Kedua, perombakan kabinet tetap saja bertujuan untuk menjaga kekuasaan rezim yang ada. Untuk itu, rezim harus bisa memastikan bahwa penyokong kekuasaannya adalah mereka yang memiliki loyalitas. Tak dipungkiri Reshuffle Kabinet, bongkar pasang ala Demokrasi. Realitasnya, jabatan bukan lagi perkara mampu atau tidak, kapabel atau tidak, memiliki visi seorang negarawan atau tidak. Jabatan adalah tentang bagi-bagi jatah, bagi-bagi kue kekuasaan. Para politisi pun berebut mendatangi pemilik modal untuk bisa melaju ke kursi dewan ataupun pemerintahan, karena mereka membutuhkan modal yang tidak sedikit untuk bisa mendapatkan semua itu. Terikatlah parpol dan politisi pada kontrak politik transaksional dengan para pemilik modal.
Berbeda dengan sistem pemerintahan Islam, Islam memandang Jabatan adalah amanah dan Islam menjelaskan bagaimana gambaran mekanisme Islam dalam penggantian pejabat negara. Dan menjadikan sistem Khilafah adalah solusi. Dan hanya dalam sistem Islamlah akan terlahir para pemimpin yang fokus utamanya adalah umat. Pandangan bahwa penguasa adalah pelayan dan rakyat adalah tuannya, hanyalah ada di dalam konsep Islam. Khalifah sebagai pemimpin negara memiliki tanggung jawab penuh pada terselesaikannya urusan umat. Ini bisa dilihat dalam hadits ,“Tidaklah seorang hamba yang diserahi Allah untuk memimpin rakyat, lalu ia meninggal dunia dalam keadaan curang terhadap rakyatnya, kecuali Allah mengharamkannya masuk surga.” (Muttafaqun ‘alaih)
Dalam struktur sistem pemerintahan Islam, seorang Khalifah dalam menjalankan pemerintahannya akan dibantu oleh muawin (pembantu Khalifah, ed.). Khalifah wajib mengontrol para muawin-nya. Sehingga jika ada kesalahan, tidak serta-merta kecewa terhadap kinerja pembantunya, namun akan ditelaah bersama. Karena pada dasarnya kesalahan yang dilakukan para muawin tentu tak terlepas dari kiprah pemimpinnya. Mu’âwinûn at-Tafwîdh (Wuzarâ’ at-Tafwîdh) adalah para pembantu Khalifah dalam bidang pemerintahan. Mereka diangkat Khalifah untuk bersama-sama memikul tanggung jawab pemerintahan dan kekuasaan. Mereka mendapat mandat mengatur berbagai urusan serta melaksanakannya menurut pendapat dan ijtihadnya sesuai ketentuan syariat.

# Data yang Diberikan:
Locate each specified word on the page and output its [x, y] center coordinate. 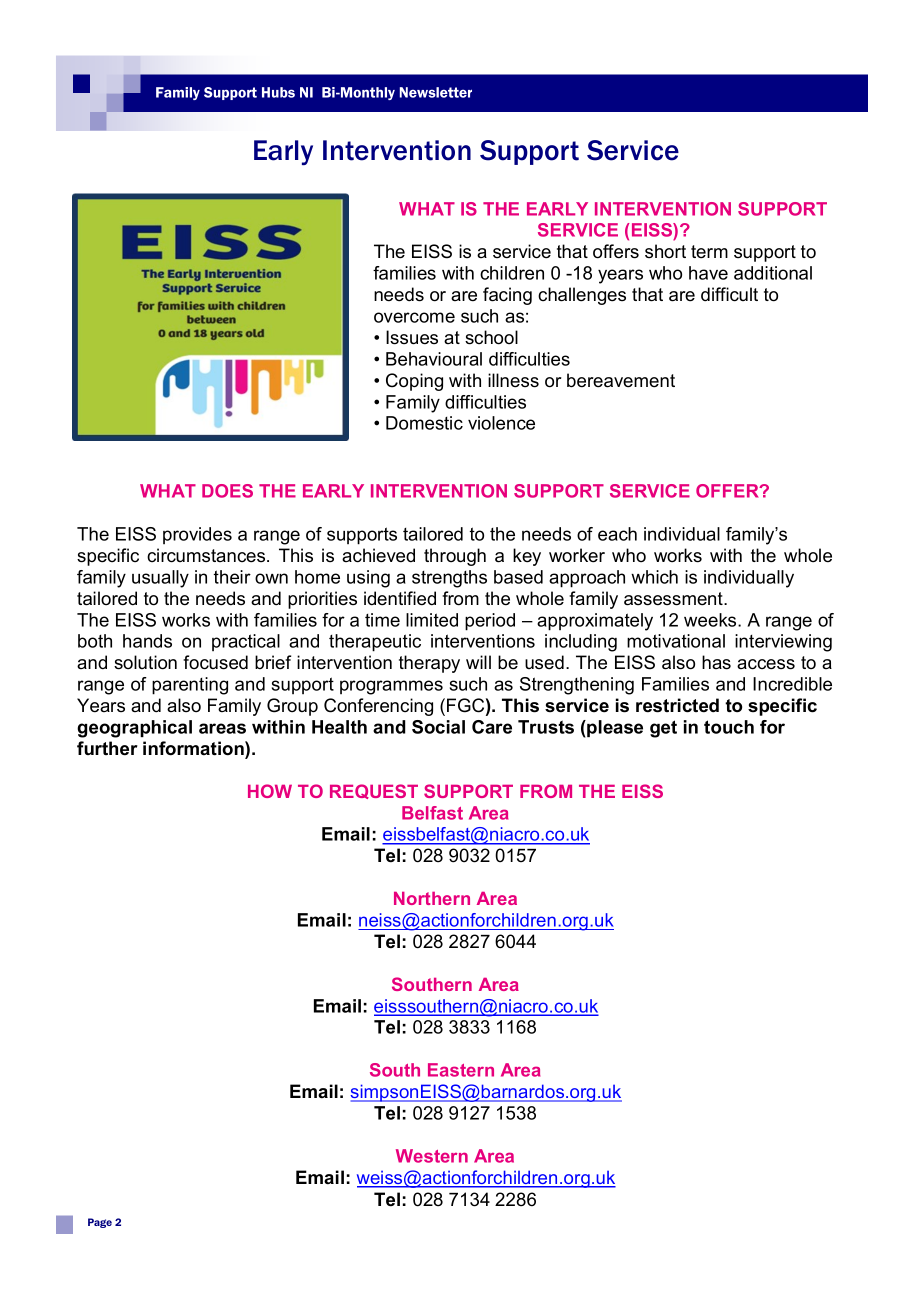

# Soal Latihan:
Apakah tiap pernyataan di bawah ini sesuai dengan kutipan bacaan? Jawab ya atau tidak untuk masing-masing, lalu kutip persis kata-kata penentunya dari teks.
(a) Dalam menjalankan pemerintahan, Khalifah dibantu oleh muawin.
(b) Politisi tidak memerlukan banyak modal untuk meraih kursi dewan ataupun pemerintahan.
(c) Mu’âwinûn at-Tafwîdh adalah pembantu Khalifah dalam bidang keuangan.

# Hasil Pengerjaan:
(a) Ya: "seorang Khalifah dalam menjalankan pemerintahannya akan dibantu oleh muawin"
(b) Tidak: "mereka membutuhkan modal yang tidak sedikit untuk bisa mendapatkan semua itu"
(c) Tidak: "Mu’âwinûn at-Tafwîdh (Wuzarâ’ at-Tafwîdh) adalah para pembantu Khalifah dalam bidang pemerintahan"